ICANN regularly talks about trusted abuse reporters and their role in fighting DNS abuse. Artists Against 419 fulfills such a role at numerous registrars and registries, receives queries from some of them on issues we have not even reported. South Africa has one of the largest anti-scam communities where consumers are doing a stellar task defending their fellow South Africans, yet this somehow does not translate into ZARC and ZADNA being able to keep its own DNS system clean, guaranteeing criminals that they will profit from abuse of ZA’s DNS system.

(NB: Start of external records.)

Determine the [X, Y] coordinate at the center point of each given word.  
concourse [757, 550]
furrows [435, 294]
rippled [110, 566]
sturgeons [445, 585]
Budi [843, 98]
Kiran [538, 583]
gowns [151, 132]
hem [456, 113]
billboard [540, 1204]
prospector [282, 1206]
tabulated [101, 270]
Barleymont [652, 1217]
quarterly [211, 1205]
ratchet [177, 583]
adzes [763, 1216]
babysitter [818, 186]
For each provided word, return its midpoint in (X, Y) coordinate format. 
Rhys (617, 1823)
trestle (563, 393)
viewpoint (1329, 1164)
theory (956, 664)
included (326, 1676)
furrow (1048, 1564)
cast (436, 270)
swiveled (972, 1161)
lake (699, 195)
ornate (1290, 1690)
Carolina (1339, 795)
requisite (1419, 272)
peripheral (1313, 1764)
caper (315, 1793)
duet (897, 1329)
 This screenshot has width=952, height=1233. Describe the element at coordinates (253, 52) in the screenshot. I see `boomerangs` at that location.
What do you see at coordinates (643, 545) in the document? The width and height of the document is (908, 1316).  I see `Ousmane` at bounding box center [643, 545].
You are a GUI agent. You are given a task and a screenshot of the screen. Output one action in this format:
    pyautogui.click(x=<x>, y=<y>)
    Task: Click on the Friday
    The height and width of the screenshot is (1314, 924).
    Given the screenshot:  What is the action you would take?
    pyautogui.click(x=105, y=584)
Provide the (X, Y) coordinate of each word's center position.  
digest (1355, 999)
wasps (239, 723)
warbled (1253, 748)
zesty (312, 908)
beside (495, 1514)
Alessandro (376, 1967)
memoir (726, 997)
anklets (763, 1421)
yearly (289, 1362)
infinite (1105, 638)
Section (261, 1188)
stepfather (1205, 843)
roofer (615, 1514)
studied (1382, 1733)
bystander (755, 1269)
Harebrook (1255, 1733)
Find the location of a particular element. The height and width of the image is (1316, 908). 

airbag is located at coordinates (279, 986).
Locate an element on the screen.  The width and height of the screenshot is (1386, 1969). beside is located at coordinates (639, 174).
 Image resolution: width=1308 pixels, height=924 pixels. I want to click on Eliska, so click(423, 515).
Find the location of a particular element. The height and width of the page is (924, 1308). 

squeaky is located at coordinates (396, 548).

In Australia, the exact same model with a fraction of a percentage of the South African consumer base manages to protect their DNS system, where the average lifetime of a malicious domain once reported, is less than a day.
It actually does get worse. Remember the snapshots from https://petsplaceza.co.za/beagle vs https://puppylovesa.co.za za/beagle?
What do we do here, considering nobody cares and not even official complaints as per ZARC’s own prescribed policies helps since ZARC doesn’t adhere to them?
http://petskennelza.co.za/beagle
‘Insanity is doing the same thing over and over again and expecting different results.’
- The result for the fraudsters will be more handsome paydays.
- The result for the victims will be financial loss, identity theft, intimidation, heartache and more disenfranchisement via their own .ZA DNS system.
- The results for ZADNA, ZARC is just another domain sale to congratulate themselves upon, recklessly disregarding the real cost to South Africa, while registrars such as 1API (and their reseller Godaddy) and certain similar Can’t-Care ZARC channels also profit off crime against South Africans.
- The results for abuse reporters will be more frustration using the stated policies.
We will be attempting to break this cycle of abuse and insanity in the ZA DNS system. The ZA DNS system should not be a bullet-proof toy in the hands of criminals.
Artists Against 419 has shown itself to be trusted abuse reporters, verifying South African abuse reports, allowing it’s resources to be used to also protect South Africans.
ZARC has not reciprocated and cannot currently be considered trusted recipients of reports honouring its own stated policies, nor can we have faith that such reports won’t get lost in it’s system. Until normality and sanity returns to ZACR, all interaction will be done with maximum transparency for all of South Africa to see.